A Cajamar le está costando lo indecible alcanzar una rentabilidad del 10%, considerada el umbral entre una rentabilidad suficiente o insuficiente. Hablamos de la rentabilidad sobre recursos propios (ROE), esto es, el beneficio neto obtenido por cada euro de capital invertido.

Lo dicho: menos del 10% es poco y Cajamar cerró 2025 con un ROE del 7,6%, inferior incluso al obtenido el año anterior, que fue del 7,8%, según los resultados publicados este miércoles por la entidad. Sin duda, este será uno de sus principales retos durante 2026. Tampoco conviene olvidarse de dónde viene para valorar el esfuerzo realizado hasta el momento, y es que en 2022, el ROE fue del 2,1%, en 2023 aumentó hasta el 3,3% y en 2024 dio el salto al mencionado 7,8%.

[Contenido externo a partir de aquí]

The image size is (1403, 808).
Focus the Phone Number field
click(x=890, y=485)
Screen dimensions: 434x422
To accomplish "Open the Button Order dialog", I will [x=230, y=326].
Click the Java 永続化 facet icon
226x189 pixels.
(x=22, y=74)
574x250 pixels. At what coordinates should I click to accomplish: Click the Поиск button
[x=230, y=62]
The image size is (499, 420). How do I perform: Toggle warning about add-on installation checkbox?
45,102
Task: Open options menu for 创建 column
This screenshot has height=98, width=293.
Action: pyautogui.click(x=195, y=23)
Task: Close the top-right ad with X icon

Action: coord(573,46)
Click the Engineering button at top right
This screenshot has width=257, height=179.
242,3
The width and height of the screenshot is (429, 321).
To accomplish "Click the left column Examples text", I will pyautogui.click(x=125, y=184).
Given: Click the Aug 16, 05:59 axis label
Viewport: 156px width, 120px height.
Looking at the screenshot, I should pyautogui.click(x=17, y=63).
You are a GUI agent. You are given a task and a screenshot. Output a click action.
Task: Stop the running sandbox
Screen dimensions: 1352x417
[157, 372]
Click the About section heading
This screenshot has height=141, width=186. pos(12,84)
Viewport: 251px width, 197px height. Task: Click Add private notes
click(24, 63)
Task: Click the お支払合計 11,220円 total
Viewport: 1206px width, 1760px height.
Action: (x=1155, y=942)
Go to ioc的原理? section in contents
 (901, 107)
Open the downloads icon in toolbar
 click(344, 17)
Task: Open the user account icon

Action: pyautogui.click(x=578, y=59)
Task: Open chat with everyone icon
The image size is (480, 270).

Lo mejor del ejercicio fue el aumento del 13,4% del beneficio antes de impuestos, que alcanzó los 441 millones de euros. El beneficio neto fue de 349 millones, un 6,8% superior al de 2024. Eso y la intensa labor comercial que supuso un crecimiento de la inversión crediticia del 9,2%, hasta los 42.130 millones de euros. Cajamar mejoró su cuota de mercado de créditos hasta el 3,16%.

Uno de los puntos más destacables de la cuenta de resultados lo vemos en la reducción del 11,3% del margen de intereses, que alcanzó los 1.078 millones de euros. Efectivamente, la cooperativa de crédito que preside Eduardo Baamonde es una de las entidades españolas que más sufre la caída de los tipos de interés dictada desde Fráncfort. Las comisiones netas, por su parte, aumentaron un 7,3%, hasta los 330,5 millones.

Al final, el margen bruto alcanzó los 1.601,8 millones de euros, un 3,2% más que en el año anterior, gracias a las citadas comisiones, a la contribución de las alianzas estratégicas (+13,5%) y a la plusvalía extraordinaria registrada durante el tercer trimestre derivada de la cartera de renta fija.

También fue positivo en margen de explotación, que creció un 3,7%, hasta los 849,9 millones de euros, gracias a que los gastos fueron inferiores a los ingresos, y eso a pesar de que los gastos de administración aumentaron un 2,4%, hasta los 665,8 millones.

Otra clave del resultado fue la reducción de las dotaciones a provisiones, que alcanzaron los 71.732 millones, un 64% menos que en 2024, cuando fueron de 199,3 millones.